El secretario de Estado de Estados Unidos, Marco Rubio, lanzó este miércoles una dura crítica contra la izquierda radical, en medio del incremento de las acciones de la administración de Donald Trump contra el régimen cubano y sus redes de influencia en el extranjero.

"Siempre ha sido impulsado por un odio —por encima de todo, un odio hacia la civilización misma. Es una revuelta de lo peor contra lo mejor, una revuelta de los débiles y los cobardes contra los fuertes y los buenos.
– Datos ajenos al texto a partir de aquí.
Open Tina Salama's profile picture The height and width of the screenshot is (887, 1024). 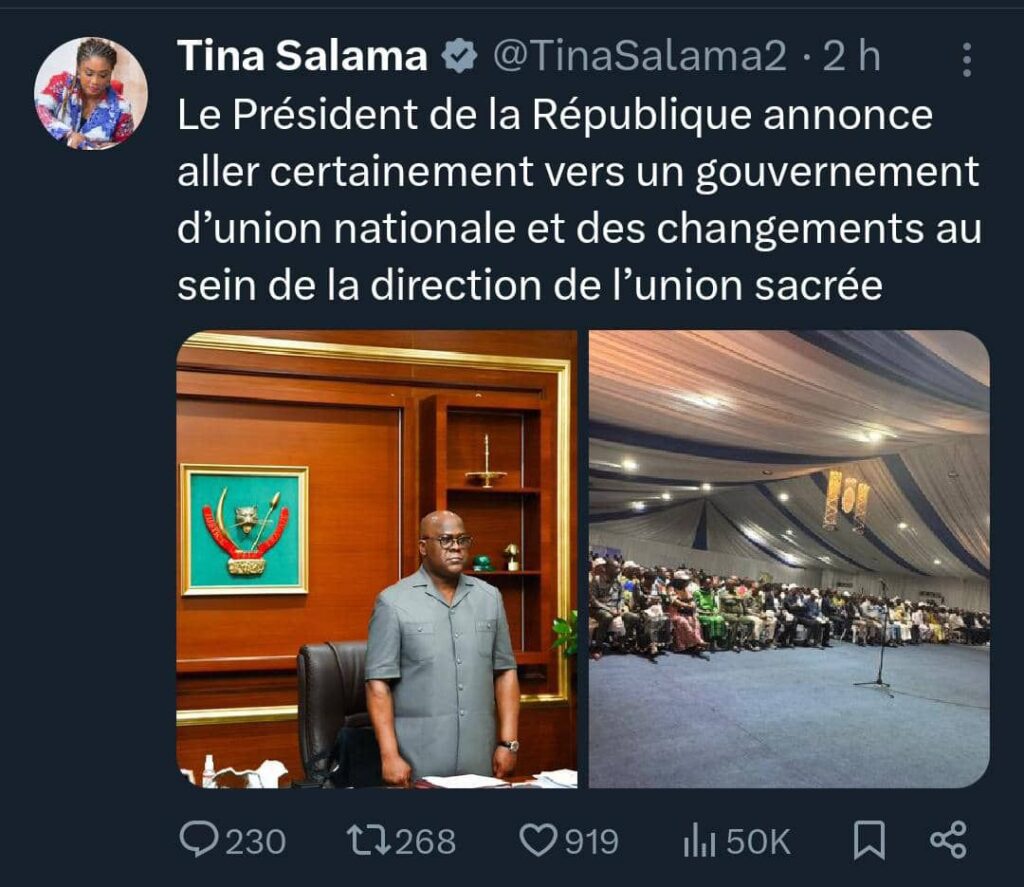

Es perpetrado por aquellos que no pueden construir, que no pueden crear, que no pueden crear grandes cosas, y que toman venganza del mundo por su propia insuficiencia al buscar destruir a aquellos que sí pueden. Esto es lo que es el izquierdismo radical", afirmó Rubio en la Conferencia Ministerial sobre El Resurgimiento del Terrorismo Político.

"La extensa red de inteligencia e ideológica del régimen cubano contribuyó a la consolidación de la extrema izquierda en nuestro país y en nuestro hemisferio. Y, bueno, sigue estando inextricablemente ligada a los grupos y movimientos de extrema izquierda en Occidente y más allá", agregó.
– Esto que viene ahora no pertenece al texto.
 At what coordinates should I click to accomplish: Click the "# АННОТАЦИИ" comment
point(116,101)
Las declaraciones del jefe de la diplomacia estadounidense se producen en un contexto de creciente presión de Washington sobre el régimen de La Habana. En las últimas semanas, la administración Trump ha anunciado nuevas sanciones contra altos funcionarios de la cúpula castrista y entidades vinculadas al aparato represivo cubano, como parte de una estrategia para aumentar el aislamiento del régimen.

A ello se suma la próxima publicación de un informe del Departamento de Estado que documenta lo que la administración estadounidense describe como una campaña de casi siete décadas del régimen cubano para promover el extremismo de izquierda tanto dentro como fuera de Estados Unidos.

Según reveló este martes Breitbart News, medio que asegura haber obtenido acceso anticipado a extractos del documento, el informe sostiene que el régimen instaurado por Fidel Castro en 1959 "ha desempeñado un papel indispensable en prácticamente todas las insurgencias, revoluciones y movimientos militantes de extrema izquierda más importantes del hemisferio occidental y de otras regiones".

Finalmente el secretario del Tesoro, Scott Bessent, anunció una iniciativa para combatir la financiación del “terrorismo político transnacional”, dentro de la cumbre organizada por Rubio con más de 70 países.

Bessent explicó este jueves que anteriormente, Estados Unidos designó a cuatro grupos extremistas de izquierda radical de Antifa en el extranjero como organizaciones terroristas y que la actual Administración no permitiría impunidad ni financiamiento para grupos de ese perfil.

Uno de los principales focos del reporte es la organización izquierdista estadounidense CodePink, fundada en 2002. El Departamento de Estado sostiene que la agrupación mantuvo desde sus inicios una estrecha relación con el régimen cubano y que evolucionó de un movimiento pacifista a una organización que defiende los intereses de la República Popular China y de otros gobiernos considerados adversarios de Estados Unidos.

El informe también dedica un apartado al People's Forum, organización que, según el Departamento de Estado, ha recibido importantes aportes financieros del empresario Neville Roy Singham.

Su director ejecutivo, Manolo De Los Santos, es descrito como un frecuente visitante de Cuba y un abierto defensor del régimen castrista. El reporte lo vincula además con la ocupación del edificio Hamilton Hall de la Universidad de Columbia durante las protestas de abril de 2024 relacionadas con la guerra entre Israel y Hamás.

En 2024, ADN América también informó que De Los Santos ha mantenido durante años vínculos públicos con el régimen cubano y ha organizado manifestaciones de apoyo a La Habana en territorio estadounidense.

Informes recientes confirman que los Departamentos de Justicia y del Tesoro están investigando a organizaciones sin fines de lucro y grupos activistas estadounidenses por presuntamente coordinarse con Cuba como parte de una campaña de influencia extranjera. Estas investigaciones no deben pasar por alto el papel de La Habana en la vinculación de las llamadas "redes de solidaridad cubanas" con extremistas islámicos y activistas estadounidenses cuyo objetivo es influir en los estadounidenses.

Las declaraciones de Rubio refuerzan el discurso de la actual administración sobre el papel que atribuye al régimen cubano en la promoción de movimientos de izquierda radical en el continente y llegan en momentos en que Washington intensifica las medidas políticas y económicas contra La Habana.